**Source document**
________________
An Overview The Intellectuals Origins of the Reformation - by Dr. C. Matthew McMahon

The Magisterial Reformation - Post Tenebras Lux - Out of Darkness Light

Reading Should be Fun and Informative

The history of the Reformation is a demonstration of one of the greatest revolutions that has ever been accomplished in human affairs by the sovereignty of God. Many times such a broad range of history is difficult to wade through for the student who wishes to see God’s work through the complexity of His special providence. Do you wan to study the Reformation in an easy way? In this book, the Reformation is MADE EASY.

It is imperative today, for all professing Christians, to, “walk in the old paths,” of God’s word, and to continue to proclaim old truth that glorifies Jesus Christ. More and more people are looking to add reformed e-Books (ePubs, mobi and PDF) to their library in order to become a “digital reformer” themselves. Take a moment to visit Puritan Publications to find the biggest selection of rare reformed and puritan works updated in modern English in both print and in electronic formats. All proceeds go to support A Puritan’s Mind.

An Overview of The Intellectual Origins of the European Reformation, written by Alister McGrath.

An overview of McGrath’s book that is a study on the various “little reformations” that took place throughout Europe that under girded the larger Reformation that continued on. What were the Reformation’s influences? Did Luther, Zwingli, and Calvin have the same underlying ideas? What were the intellectual origins of the Reformation besides the “Sovereignty of God?” This article is technical and will be hard for introductory readers of the Reformation. There are a number of Latin concepts and philosophical ideas that are needed to be understood before you tackle this work, and others like it.
________________
**Job 1**
List every e-book format that the Reformation page names.
**Job 2**
Transcribe the passage of the Reformation page that opens with the words containing "It is imperative" and closes with "support A Puritan’s Mind.".

**Collected data**
________________
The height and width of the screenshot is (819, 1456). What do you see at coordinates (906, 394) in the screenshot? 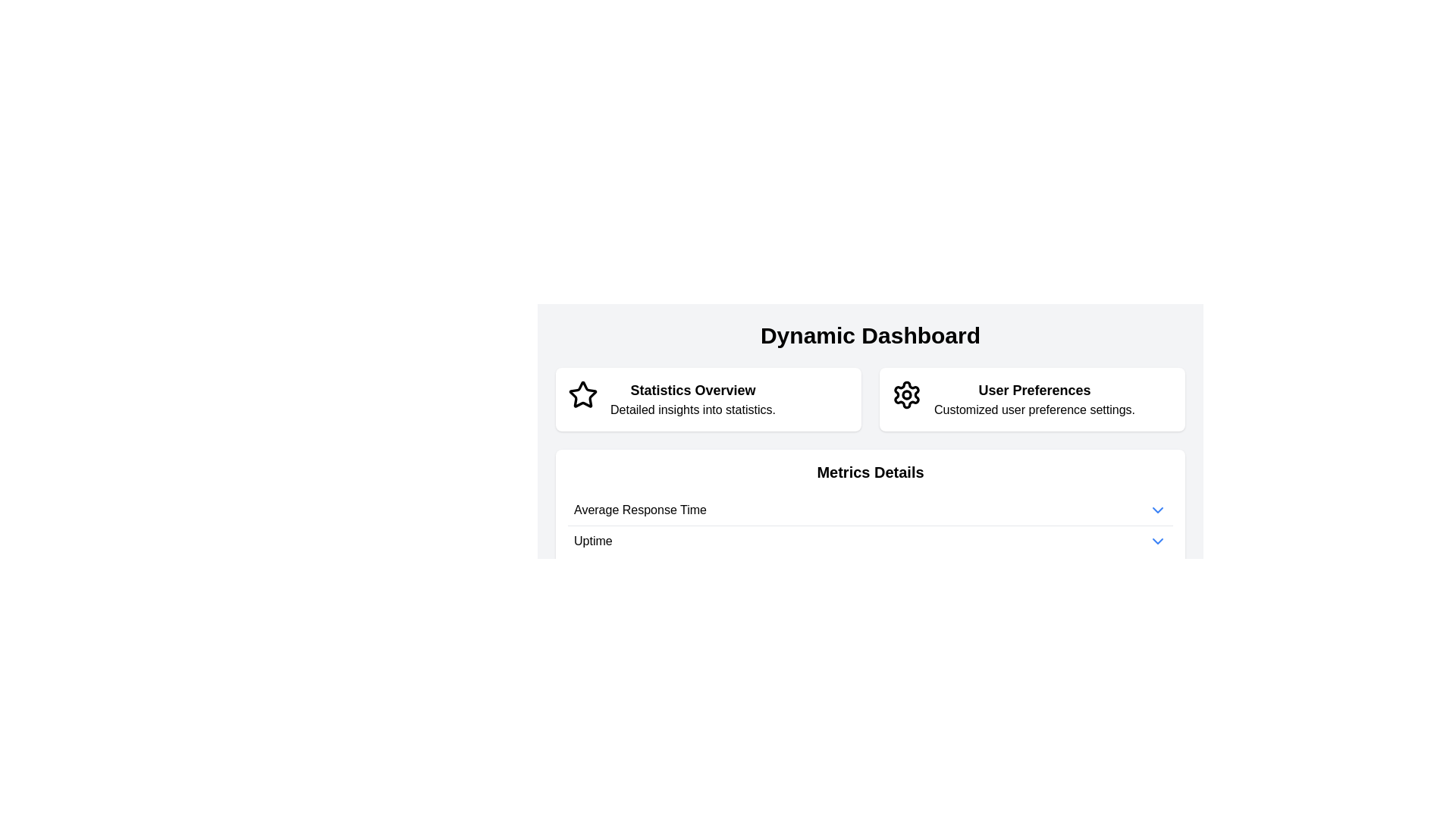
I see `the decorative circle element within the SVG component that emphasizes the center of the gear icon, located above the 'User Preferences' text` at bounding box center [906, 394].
________________
**Exercise answer 1**
ePubs, mobi, PDF

**Exercise answer 2**
It is imperative today, for all professing Christians, to, “walk in the old paths,” of God’s word, and to continue to proclaim old truth that glorifies Jesus Christ. More and more people are looking to add reformed e-Books (ePubs, mobi and PDF) to their library in order to become a “digital reformer” themselves. Take a moment to visit Puritan Publications to find the biggest selection of rare reformed and puritan works updated in modern English in both print and in electronic formats. All proceeds go to support A Puritan’s Mind.